AUSGEWÄHLTE PASSAGE:
▶

Die Pina-Bausch-Ausstellung im Berliner Gropius-Bau

Hanswerner Kruse

Berlin (Weltexpress) - Die Bundeskunsthalle in Bonn widmete der vor sieben Jahren gestorbenen Choreografin Pina Bausch eine Ausstellung, die jetzt nach Berlin in den Gropius-Bau kam. Nicht das Werk Bauschs wird gezeigt, sondern ihre Arbeitsweise verdeutlicht, die einst den Tanz revolutionierte.

Diese Stimme! Bereits vor der Vernissage hört man aus der Menge die rauchige Stimme Mechthild Großmanns, der Staatsanwältin aus dem Münster-Tatort. Welcher Fan der Serie weiß, dass die Schauspielerin als einzige „Nicht-Tänzerin“ mehr als 30 Jahre lang Mitglied im Wuppertaler Tanztheater war? Zur Eröffnung liest sie aus einer Rede der Choreografin.


Im Lichthof des Gropius-Baus steht ein - erst irritierender - riesiger schwarzer Klotz. In ihm ist die Probebühne der Compagnie rekonstruiert, das 50er-Jahre-Kino „Lichtburg“. Hier hat Bausch alle ihre Stücke mit dem Ensemble entwickelt. Prächtige Kleider und feine Anzüge hängen an Garderobenständern, Spiegel an den Wänden. Ballettstangen und ein Klavier stehen am Rand. Die Tänzerin Ann Endicott (66), die von Anfang an in Wuppertal dabei war, ermuntert behutsam Besucher zur Einstudierung eines einfachen Tanzes, der „Nelken-Linie“ (siehe Kasten). Dieses „Warm-up“ zur Ausstellung wird mehrmals täglich angeboten. Staunend kann man selbst erleben, dass vieles Tanz sein kann, wie Bausch einst erklärte.


Darüberhinaus gibt es Workshops und Performances, um in der „Lichtburg“ Ensemble-Mitgliedern zu begegnen. Die Idee kam aus der Compagnie selbst, um so Besuchern einen Zugang zur seinerzeit einmaligen, neuen Arbeitsweise der Bausch zu ermöglichen: Das rekonstruierte Lichtspielhaus wird zum lebendigen Erfahrungsraum.

◀

VORLIEGENDE DATEN:
▶

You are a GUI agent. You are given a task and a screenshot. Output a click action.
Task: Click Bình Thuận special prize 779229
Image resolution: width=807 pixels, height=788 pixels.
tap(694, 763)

◀

AUFGABENSTELLUNG:
Was ist laut dem Artikel über die Pina-Bausch-Ausstellung in dem riesigen schwarzen Klotz im Lichthof des Gropius-Baus rekonstruiert? Für die Lösung braucht man die Zeilen nicht.

MUSTERLÖSUNG:
Die Probebühne der Compagnie, das 50er-Jahre-Kino „Lichtburg“.